The only thing that is inconsistent here is how the timeout value is specified
compared to the underlying UNIX implementation these are wrappers for. In the
UNIX interfaces, select and poll take a structure that allows both seconds and
fractions of a second, and epoll takes an integer. While I suppose this is
confusing, these all have different usage patterns and different APIs, so it's
not like you can just replace the call to select with poll and not have to
refactor the rest of the code.
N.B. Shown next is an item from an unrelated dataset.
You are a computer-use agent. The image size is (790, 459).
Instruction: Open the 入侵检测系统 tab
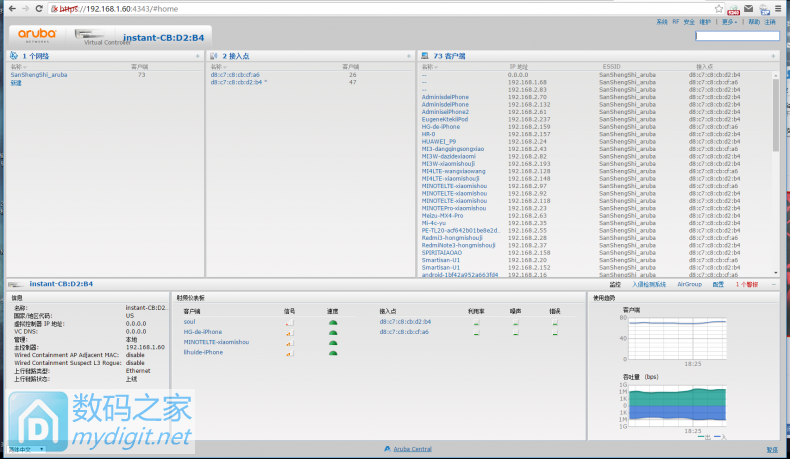pos(652,285)
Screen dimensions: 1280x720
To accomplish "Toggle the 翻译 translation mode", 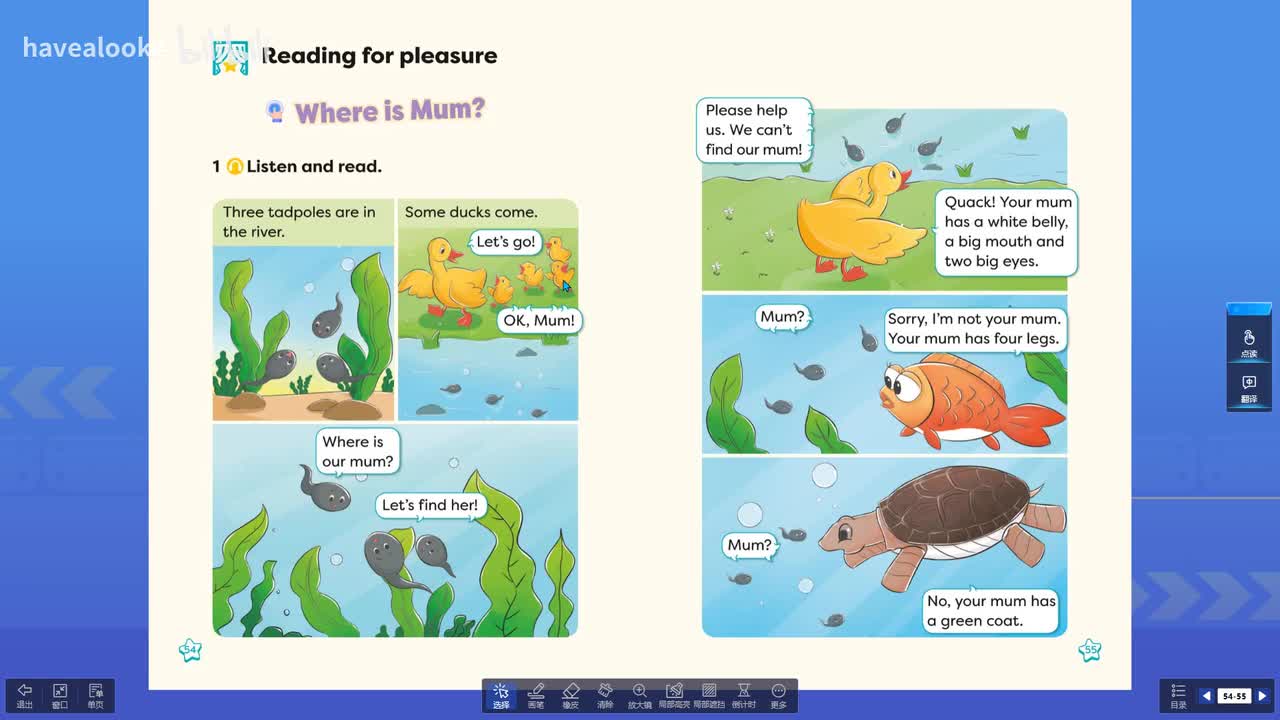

This could be cleaned up, but it's most likely
not worth it since the ranges of the timeout values reflect the most common
ranges people are expecting to use.

 _Circular Imports_

This can be overcome by remembering that modules, classes and functions are
defined at run time, that an object can be referenced even though it's not
finished being executed.

 _999+1 is not 1000_ and _What is the value of one?_

I'm not sure why you'd use the _is_ operator to test equality of integers,
when _is_ is meant to test object equality. In the same way it is suggested to
_not_ compare strings and numbers.

 _The order of unpacking_

Using the same variable name multiple times on the LHS when unpacking should
be undefined, because the reason to do that would be because you don't care
about the values that are being unpacked into the same variable. I can not
think of a reason you should be encouraged to write a function that takes
multiple arguments that can not all be accessed, if you wanted to do that, you
should define the function's arguments as _args so they get eaten up, it's
more obvious that some of them are optional than using the same variable name
that ends up hiding one.

The example of foo(a=1, b=2, _args, __kwargs) is definitely confusing, but
then this would seem to be a confusing API anyway -- it would be best not to
write a function like that. What I expect to happen here is that a and b have
default arguments no matter what the kwargs are, but you can't specify a
kwargs entry named a (as in foo(3,4,6, a=4)) without it raising "TypeError:
foo() got multiple values for keyword argument 'a'".

 _Multi line strings_

python statements don't end with semicolons, so you need to escape the
newline, which would mark the end of the assignment expression in the first
example. In the second, the RHS of the assignment is an expression enclosed in
parens, which doesn't end until it forms a complete expression with the
closing paren. Whitespace between strings concatenates the strings, so but the
newline ending the expression in the first example needs to be escaped so it's
interpreted as whitespace and not as the end of the statement.

 _Finally finally is interesting_

Watch out for this. If try blocks are nested, it seems that a nested finally
with a return keeps an enclosing except block from executing:

    
    
        def x():
            try:
                try:
                    print "try"
                    raise Exception
                finally:
                    print "finally"
                    return 1
            except:
                print "except"
                return 2
    
        print x()
    

I actually prefer to nest try blocks like this to get more control over the
order of execution of the finally and except blocks and make it more obvious
as to what the intended order of execution is.

 _List comprehensions, kind of._

I actually like having to explicitly have a literal list comprehension in the
for-loop syntax. I'm not sure that the lack of punctuation increases
readability: the _if_ in the suggested (second) syntax kind of gets lost. For
maximum readability, the list comprehension might be best split into a
separate expression statement rather than trying to take on perl in the
longest line department.

I actually find python to be much more consistent and does the expected thing
much more often than some other languages (ahem, I'm looking at you, PHP). I
just hope that as I go deeper, using it remains refreshing.